Für den Fall, dass die Regiomed-Satzung tatsächlich geändert werden sollte, drohen die Betriebsräte mit juristischen Schritten. Sie weisen darauf hin, dass der im April 2014 vor dem Oberlandesgericht Jena geschlossene Vergleich, wonach statt der bisher sechs eigentlich acht Arbeitnehmervertreter im Regiomed-Aufsichtsrat sitzen müssten, von Seiten des Konzerns nicht erfüllt wurde. Deshalb betrachten die Betriebsräte das nun auf dem Tisch liegende Modell zur Verkleinerung des Aufsichtsrats als Affront, zumal sie dadurch weitere zwei Sitze einbüßen würden. Hatten sich zunächst die Sonneberger Betriebsräte dieser Zeitung gegenüber geäußert, wird deren Kritik deutlich von ihren Coburger Kollegen geteilt. Diesen sehen aber die Gefahr, dass der Regiomed-Gesellschaftsvertrag zügig geändert werden könnte, nicht: „Ich betrachte die Äußerungen zunächst mal als persönliche Meinung des Hildburghausener Landrats Müller“, sagt der Coburger Arbeitnehmervertreter Martin Lücke. Gleichwohl drängt auch er darauf, dass die Erhöhung der Mandate für die Arbeitnehmer im gegenwärtigen Aufsichtsrat „im Laufe des Jahres umgesetzt werde“. Ein konträres Handeln der Gesellschafter widerspreche dem 2014 geschlossenen Vergleich vor dem OLG Jena noch eklatanter als bisher, argumentiert er. Laut Lücke krankt Regiomed daran, dass sich die finanzielle Ausstattung danach richte, was sich der schwächste Gesellschafter gerade noch leisten könne. Statt den Aufsichtsrat zusammenzustreichen sollte man deshalb lieber darüber nachdenken, wie dieses Problem zu lösen wäre. Der Betriebsrat bringt hier das Modell der kommunalen Aktiengesellschaft ins Spiel.

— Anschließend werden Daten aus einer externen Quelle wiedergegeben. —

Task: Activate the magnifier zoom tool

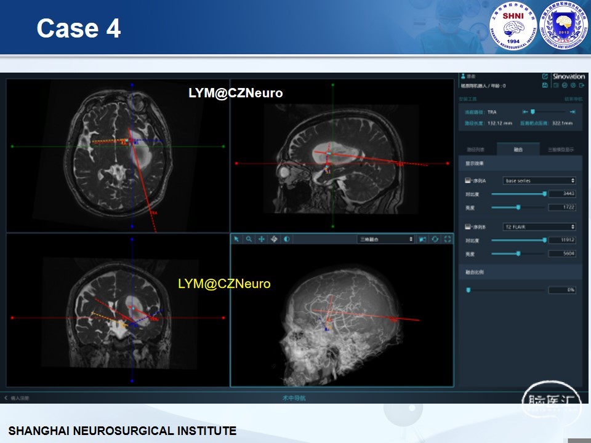Action: [x=249, y=239]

Ein solches Konstrukt ermögliche es beispielsweise neues Kapital in das Unternehmen zu bringen, indem sich Anteilseigner aus dem kommunalen Bereich unterschiedlich stark engagieren könnten. Außerdem herrsche auf einer Aktionärsversammlung wesentlich mehr Transparenz. „Es hilft dem Unternehmen nicht weiter, wenn Akteure versuchen lokale Interessen durchzusetzen“, mahnt Lücke.

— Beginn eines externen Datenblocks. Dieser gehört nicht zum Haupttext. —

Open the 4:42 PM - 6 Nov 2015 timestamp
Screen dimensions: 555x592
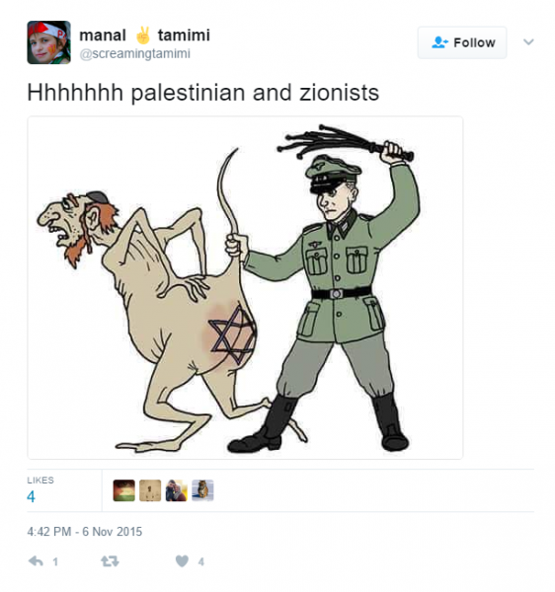point(85,532)
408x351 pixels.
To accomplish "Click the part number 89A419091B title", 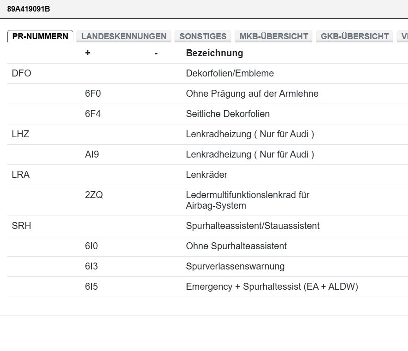I will (29, 8).
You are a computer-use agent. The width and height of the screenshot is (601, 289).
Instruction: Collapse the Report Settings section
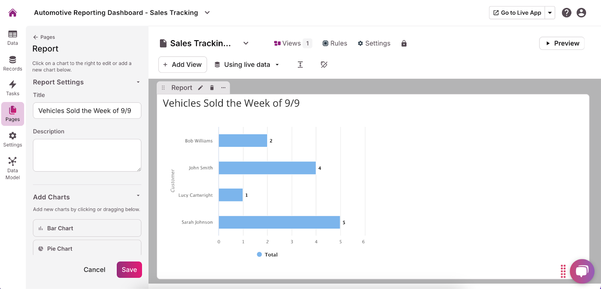138,82
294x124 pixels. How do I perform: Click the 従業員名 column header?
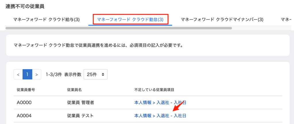(74, 90)
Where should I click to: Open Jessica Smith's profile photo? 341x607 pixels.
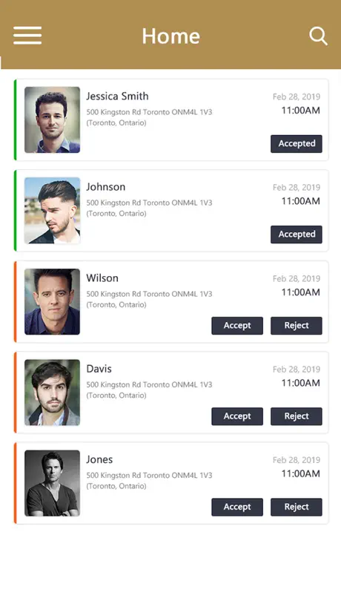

Ein medizinischer Geschäftsführer?

Eine dezidierte Meinung hat der Oberarzt auch zu der Rolle, die die einzelnen Regiomed-Kliniken nach der von der Bundesregierung geplanten Krankenhausreform spielen sollten. Seiner Meinung nach habe man jetzt die Chance mit dem Neubau in Coburg ein Krankenhaus zu schaffen, das der künftigen Versorgungsstufe eins entspricht. Die drei weiteren Häuser könnten dann Aufgaben der sogenannten angepassten Versorgung erfüllen. „Es macht Sinn medizinische Schwerpunkte zu bilden und nicht überall die gleiche Ausstattung vorzuhalten“, argumentiert der Betriebsratsvorsitzende aus Coburg. Von einer guten und wirtschaftlichen Organisation profitierten die Gesellschafter schließlich gemeinsam. In diesem Zusammenhang plädiert Lücke auch für die Schaffung der Stelle eines medizinischen Geschäftsführers, der quer über alle Häuser den Einsatz von Ausrüstung und Personal koordinieren könnte.

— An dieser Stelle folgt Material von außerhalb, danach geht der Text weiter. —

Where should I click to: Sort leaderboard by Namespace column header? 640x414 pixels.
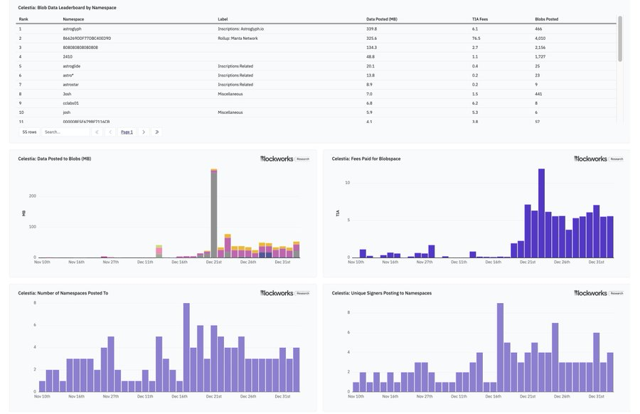73,19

Konzernintern gibt es freilich auch andere Stimmen, die die Rolle der Betriebsräte bei der Bewältigung der zurückliegenden Probleme kritisch sehen. Auch die Arbeitnehmervertreter wären nicht in der Lage gewesen ihre Kontrollfunktion auszuüben und Fehlentscheidungen früherer Geschäftsführer zu verhindern, heißt es. Ferner existiert eine juristische Einschätzung, die die Ansicht stützt, dass sich das Urteil des Oberlandesgerichts Jena vom Jahr 2014 nur auf den Aufsichtsrat von Regiomed bezieht. Sollte man eine Art Beirat gründen, müsse dieser wohl nicht paritätisch besetzt werden.

Welches Modell sich am Ende zur Unternehmensführung von Regiomed durchsetzen wir, ist momentan unklar. Der Gedanke, dass die Zahl der Kommunalpolitiker an der Spitze des Krankenhauskonzerns durch die Schaffung eines Beirats zugunsten von Fachleuten abnehmen wird, erscheint als unwahrscheinlich. Wie zu hören ist, drängen schon jetzt politische Gremien darauf, dass sie in so einem Fall wenigsten als nicht stimmberechtigte Mitglieder an Beratungen teilnehmen könnten.